Voorts staat elke priester dagelijks in zijn dienst – Ook hier zien we weer dat de tempel op het moment van schrijven van deze brief nog volop in werking was; dit betekent dat Aäronitische priesters het teken (het scheuren van het voorhangsel toen Jezus stierf) weigerden te accepteren dat het spoedig met de tempel afgelopen zou zijn. Ze gingen rustig door met het offeren volgens de wet van Mozes. En hoe vaak ze dat ook deden, het zou nooit het doel kunnen bereiken – de verzoening van de ziel.

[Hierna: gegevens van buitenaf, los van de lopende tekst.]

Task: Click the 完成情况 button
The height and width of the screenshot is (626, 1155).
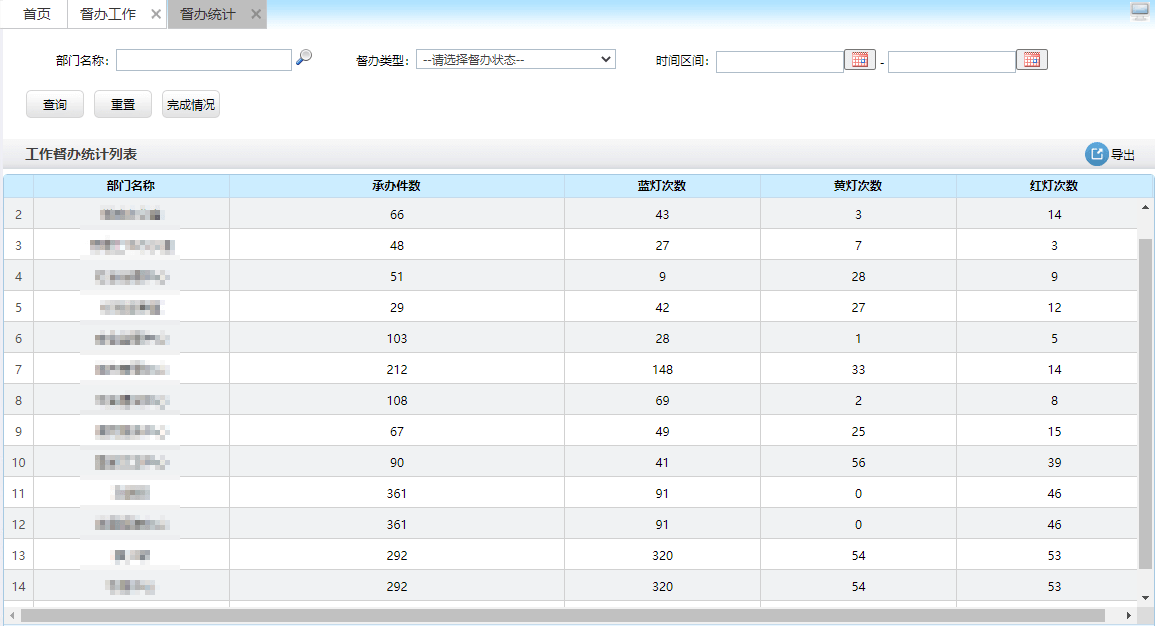Action: tap(191, 105)
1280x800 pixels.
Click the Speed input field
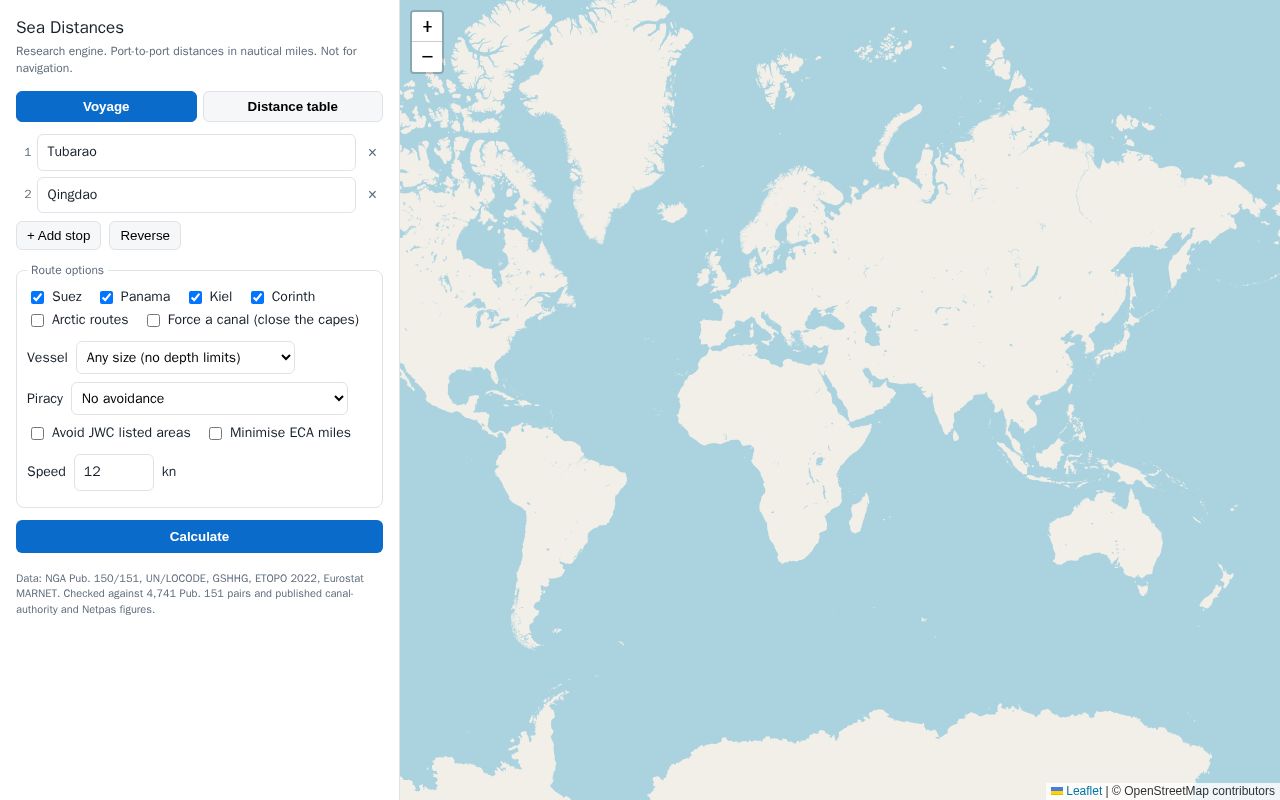pos(114,472)
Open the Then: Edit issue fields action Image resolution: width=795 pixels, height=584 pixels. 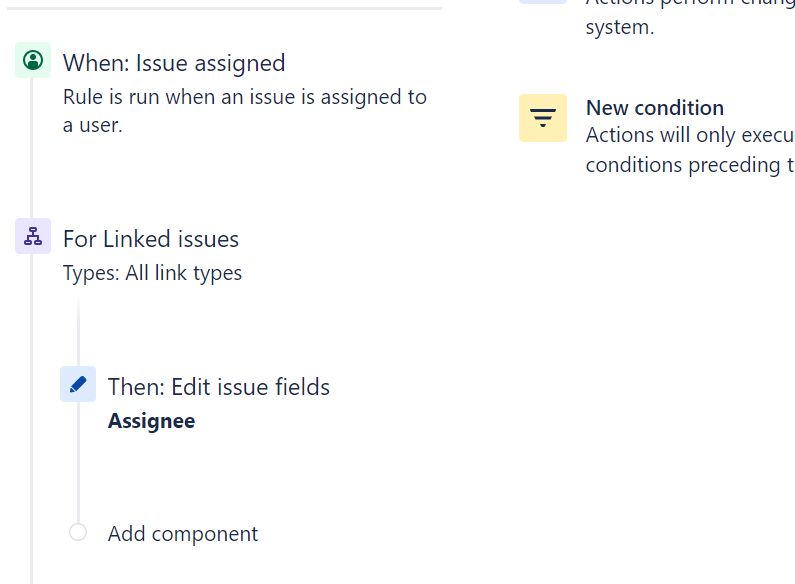219,387
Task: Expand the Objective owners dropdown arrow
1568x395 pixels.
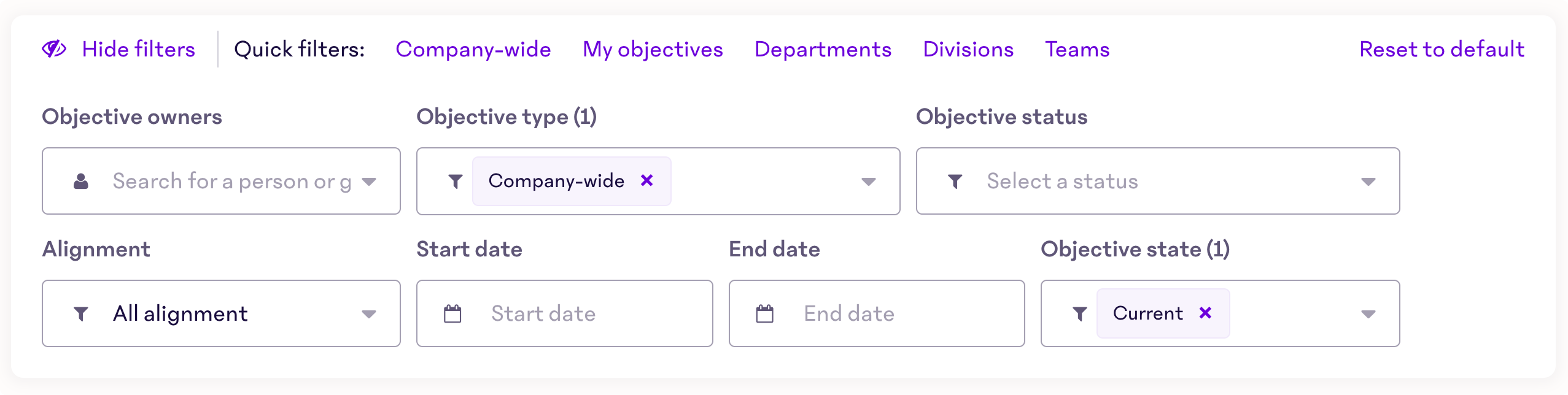Action: 369,182
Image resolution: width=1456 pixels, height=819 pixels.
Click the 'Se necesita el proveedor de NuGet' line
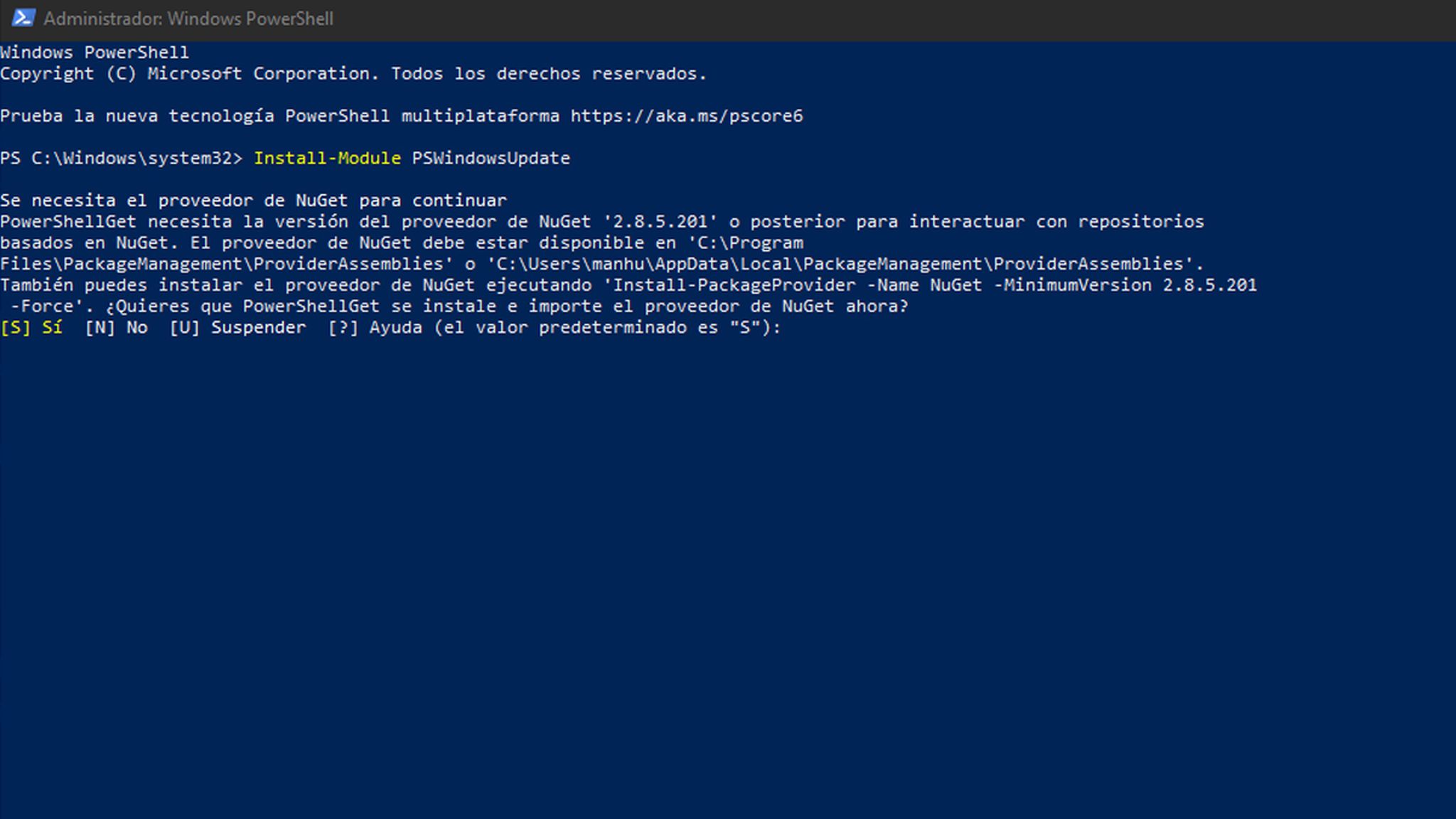252,200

Voor altijd gezeten aan de rechterhand van God – Daar waar de priesters als rusteloze dienstknechten altijd maar bezig waren met de wet en haar periodieke offers, zien we Jezus hier gezeten aan de rechterhand van God, volledig in de rust.

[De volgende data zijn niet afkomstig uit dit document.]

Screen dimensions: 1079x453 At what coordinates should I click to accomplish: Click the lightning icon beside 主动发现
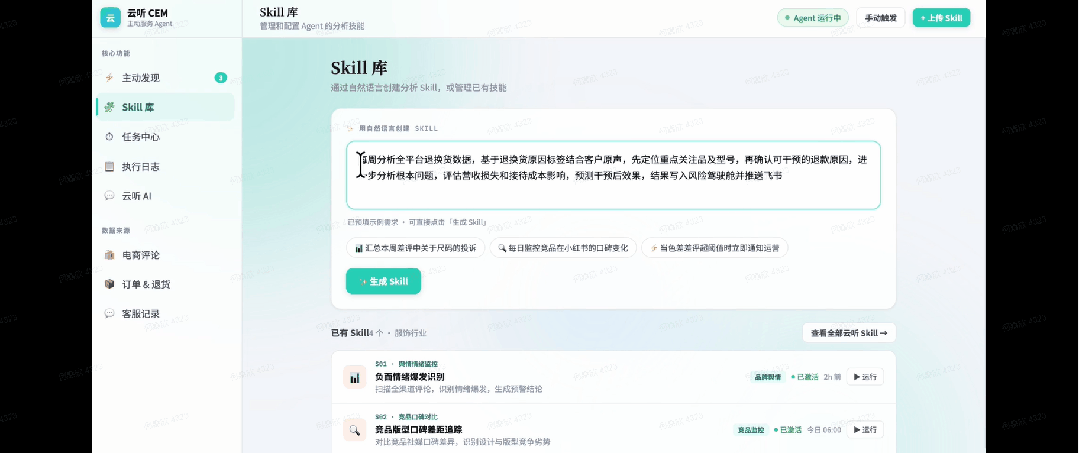(109, 77)
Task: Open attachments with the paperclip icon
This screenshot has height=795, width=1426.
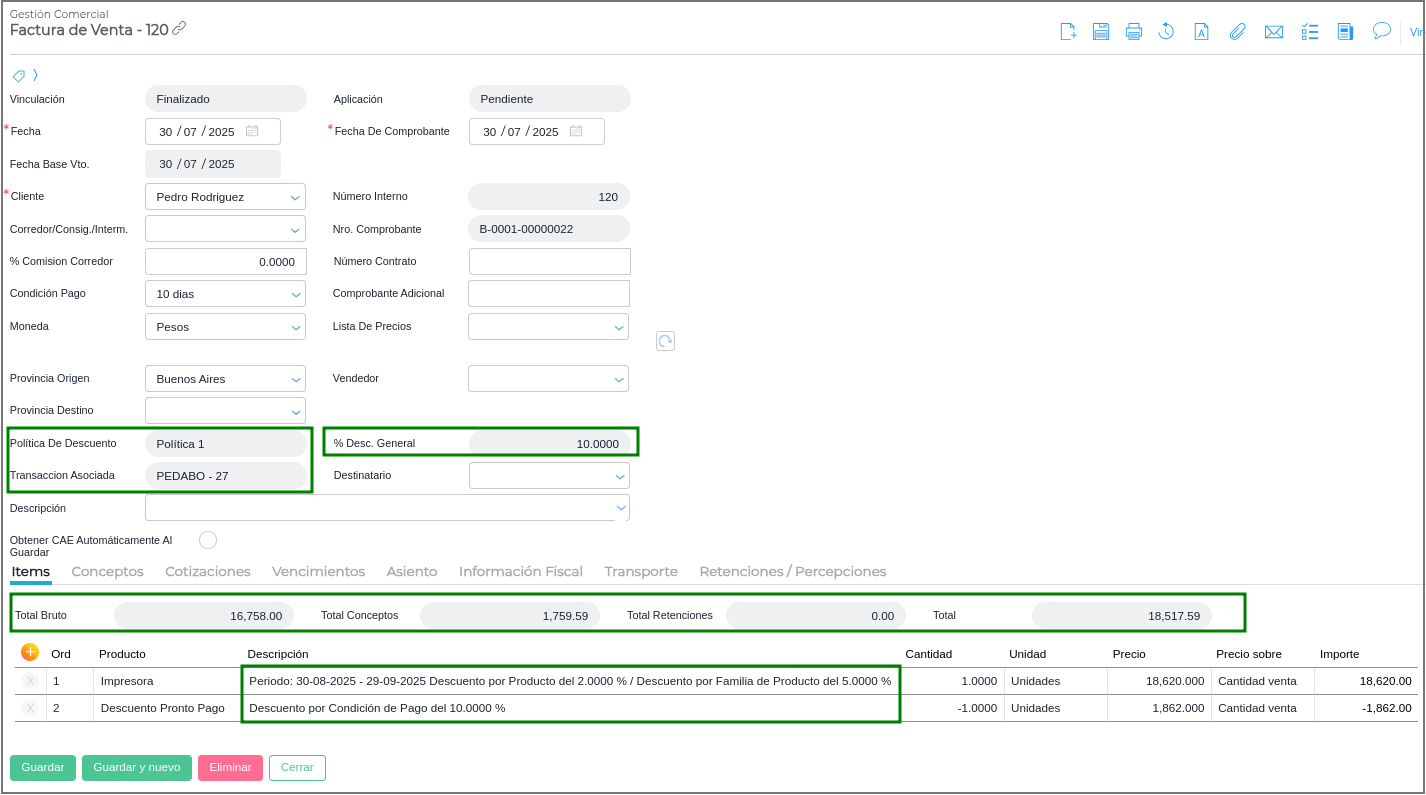Action: (1238, 32)
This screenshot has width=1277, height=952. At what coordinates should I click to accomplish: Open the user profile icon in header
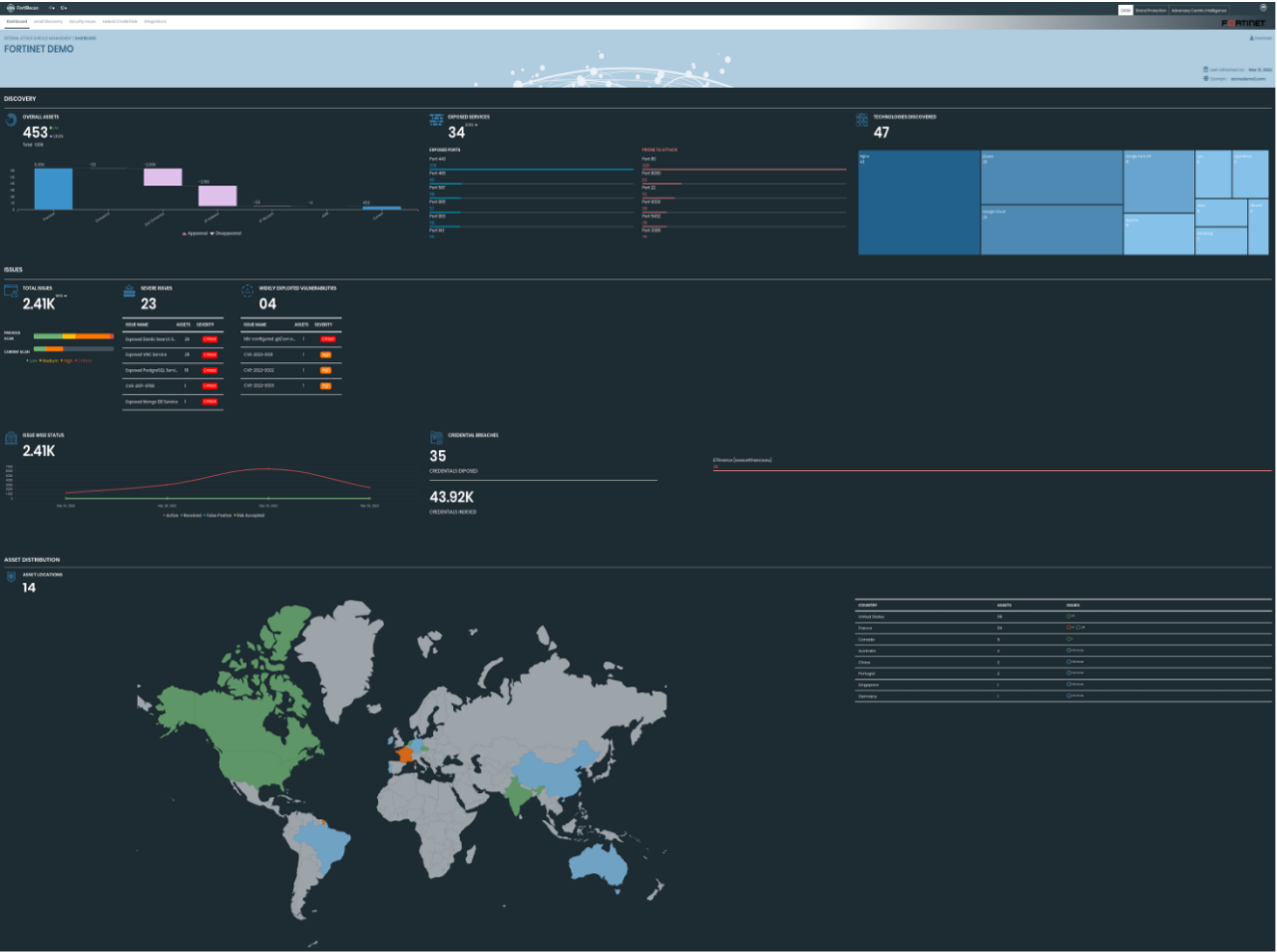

Voorts afwachtende, totdat zijn vijanden gemaakt worden tot een voetbank voor zijn voeten – Dit gedeelte komt uit Psalm 110:1. De vraag is, wie zijn die vijanden? Volgens Jezus zelf waren dat de Joden die Hem afwezen. In een profetische gelijkenis zei Hij over hen, “Doch die vijanden van mij, die niet wilden, dat ik over hen koning werd, brengt hen hier en slacht ze voor mijn ogen” (Lucas 19:27, verg Lucas 20:17-19). In Rom 11:28 en Fil 3:18 zei Paulus dat de ongelovige Joden de vijanden waren; en in Openbaring 2:9 en 3:9 noemde Jezus het Judaïsme de “synagoge des satans” – de vijanden. We vinden dit woord ook terug in 1 Kor 15:26, “De laatste vijand, die onttroond wordt, is de dood”; maar verderop zegt Paulus, “De prikkel des doods is de zonde en de kracht der zonde is”…wat? “de wet” (vers 56), de wet die vertegenwoordigd werd door het Judaïsme en 70 NC definitief werd onttroond.
Het motief van een “voetbank” wijst naar een oud gebruik van het plaatsen van iemands voet op de nek van een verslagen vijand (Jozua 10:22-25).
Die geheiligd worden – Net als in 2:11 wordt hier niet mee bedoeld dat mensen worden geheiligd in een tijdsperiode; Paulus bedoelt hier te zeggen dat het “ene offer” van Jezus (in tegenstelling tot de herhaalde offers van dieren) definitief vergeving, verlossing, verzoening en eeuwig leven bracht/brengt, dus geheiligden zonder “besef van zonden” (vers 2), om er nooit meer aan herinnerd te worden.
En ook de heilige Geest geeft ons daarvan getuigenis – Voordat Paulus uit Jeremia een tekst aanhaalde bevestigde hij de inspiratie van de profeet: de heilige Geest. Zo daagde hij de Joden uit (die gehecht waren aan het OT) om de profetie van Jeremia te accepteren en dus het nieuwe testament… of deze af te wijzen maar dan zouden ze ook hun profeet Jeremia afwijzen.
Ik zal mijn wetten in hun harten leggen – Zoals ook uitgelegd in 8:10, de opvatting is dat het nieuwe verbond van geestelijke en eeuwig van aard is. Terwijl ten tijde van het oude verbond mensen door geboorte deel hadden aan dat verbond, worden mensen deel van het nieuwe verbond door verkiezing – met verstand en met het hart, niet door het vlees. Direct na Psalm 110:1 (die Paulus in de verzen 12 & 13 aanhaalde) zei David tot God in vers 3 dat, “uw volk is een en al gewilligheid ten dage van uw heerban (kracht)” – in de Messiaanse eeuw dus.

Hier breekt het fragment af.